Tfidf Logistic Regression Scores: [0.91766268 0.9481383  0.96138482 0.91611185 0.9241012 ]
Average Score: 0.933479769996517


## Random Forest

In [105]:
rfc = ensemble.RandomForestClassifier()
rfc_bow = rfc.fit(X_bow, Y_bow)
print('BOW Random Forest Scores:', cross_val_score(rfc_bow, X_bow, Y_bow, cv =5))
print('Average Score:', np.mean(cross_val_score(rfc_bow, X_bow, Y_bow, cv=5)))

rfc = ensemble.RandomForestClassifier()
rfc_tfidf = rfc.fit(X_tfidf, Y_tfidf)
print('\nTfidf RFC Scores:', cross_val_score(rfc_tfidf, X_tfidf, Y_tfidf, cv=5))
print('Average Score:', np.mean(cross_val_score(rfc_tfidf,X_tfidf, Y_tfidf, cv=5)))

BOW Random Forest Scores: [0.86666667 0.87407407 0.85925926 0.82962963 0.88059701]
Average Score: 0.8649861802100608

Tfidf RFC Scores: [0.84196547 0.90292553 0.89480692 0.86018642 0.87616511]
Average Score: 0.8717527962584694


## Gradient Boosting

In [110]:
clf = ensemble.GradientBoostingClassifier()
clf_bow = clf.fit(X_bow, Y_bow)
print('BOW Gradient Boosting Scores', cross_val_score(clf_bow, X_bow, Y_bow, cv =5))
print('Average Score:', np.mean(cross_val_score(clf_bow, X_bow, Y_bow, cv =5)))

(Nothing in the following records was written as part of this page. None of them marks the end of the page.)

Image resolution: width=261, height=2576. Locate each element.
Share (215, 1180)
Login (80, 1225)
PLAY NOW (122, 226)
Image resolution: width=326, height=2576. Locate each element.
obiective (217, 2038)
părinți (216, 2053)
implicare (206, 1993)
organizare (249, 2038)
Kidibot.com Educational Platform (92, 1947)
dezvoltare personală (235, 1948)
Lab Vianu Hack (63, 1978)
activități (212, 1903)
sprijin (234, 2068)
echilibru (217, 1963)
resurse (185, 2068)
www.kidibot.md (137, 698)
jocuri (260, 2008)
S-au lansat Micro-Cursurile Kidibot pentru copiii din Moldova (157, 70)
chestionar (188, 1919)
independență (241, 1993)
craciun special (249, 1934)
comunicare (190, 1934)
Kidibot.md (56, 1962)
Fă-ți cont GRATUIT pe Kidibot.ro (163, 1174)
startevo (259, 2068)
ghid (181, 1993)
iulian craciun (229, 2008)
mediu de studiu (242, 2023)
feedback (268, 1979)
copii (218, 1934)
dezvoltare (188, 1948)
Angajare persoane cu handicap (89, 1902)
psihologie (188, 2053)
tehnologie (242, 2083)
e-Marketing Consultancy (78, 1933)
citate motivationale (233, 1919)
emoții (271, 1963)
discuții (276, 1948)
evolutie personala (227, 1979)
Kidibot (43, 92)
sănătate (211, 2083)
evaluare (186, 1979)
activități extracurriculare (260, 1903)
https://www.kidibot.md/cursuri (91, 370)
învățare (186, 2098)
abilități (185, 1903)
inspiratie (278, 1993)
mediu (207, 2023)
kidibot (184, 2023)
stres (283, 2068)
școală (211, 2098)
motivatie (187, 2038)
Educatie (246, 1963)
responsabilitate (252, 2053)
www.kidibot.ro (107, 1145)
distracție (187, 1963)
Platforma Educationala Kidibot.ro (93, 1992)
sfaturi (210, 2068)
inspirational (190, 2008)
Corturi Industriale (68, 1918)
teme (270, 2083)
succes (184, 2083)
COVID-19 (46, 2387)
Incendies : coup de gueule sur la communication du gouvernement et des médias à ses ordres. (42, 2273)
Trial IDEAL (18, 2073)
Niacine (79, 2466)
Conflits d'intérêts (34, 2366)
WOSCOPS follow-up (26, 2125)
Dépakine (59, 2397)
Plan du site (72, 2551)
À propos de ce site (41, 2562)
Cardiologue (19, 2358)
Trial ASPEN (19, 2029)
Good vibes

clf = ensemble.GradientBoostingClassifier()
clf_tfidf = clf.fit(X_tfidf, Y_tfidf)
print('\nTfidf Gradient Boosting Scores:', cross_val_score(clf_tfidf, X_tfidf, Y_tfidf, cv=5))
print('Average Score:', np.mean(cross_val_score(clf_tfidf,X_tfidf, Y_tfidf, cv=5)))

BOW Gradient Boosting Scores [0.8962963  0.84444444 0.87407407 0.82962963 0.88059701]
Average Score: 0.8561194029850746

Tfidf Gradient Boosting Scores: [0.74103586 0.85638298 0.8828229  0.81491345 0.82556591]
Average Score: 0.8241442197891157


## Write up

I got some pretty good scores from my models, but I would choose my Random forest model using TF-IDF since it has a score of 87% which is not too high or too low. I figured the accuracy scores would be high because Shakespeare and Milton have similar writing styles so I can assume they used many similar key words. 

I would try to improve the accuracy score for my TF-IDF gradient boosting model, but I am not sure sure what to modify in order to increase the accuracy score.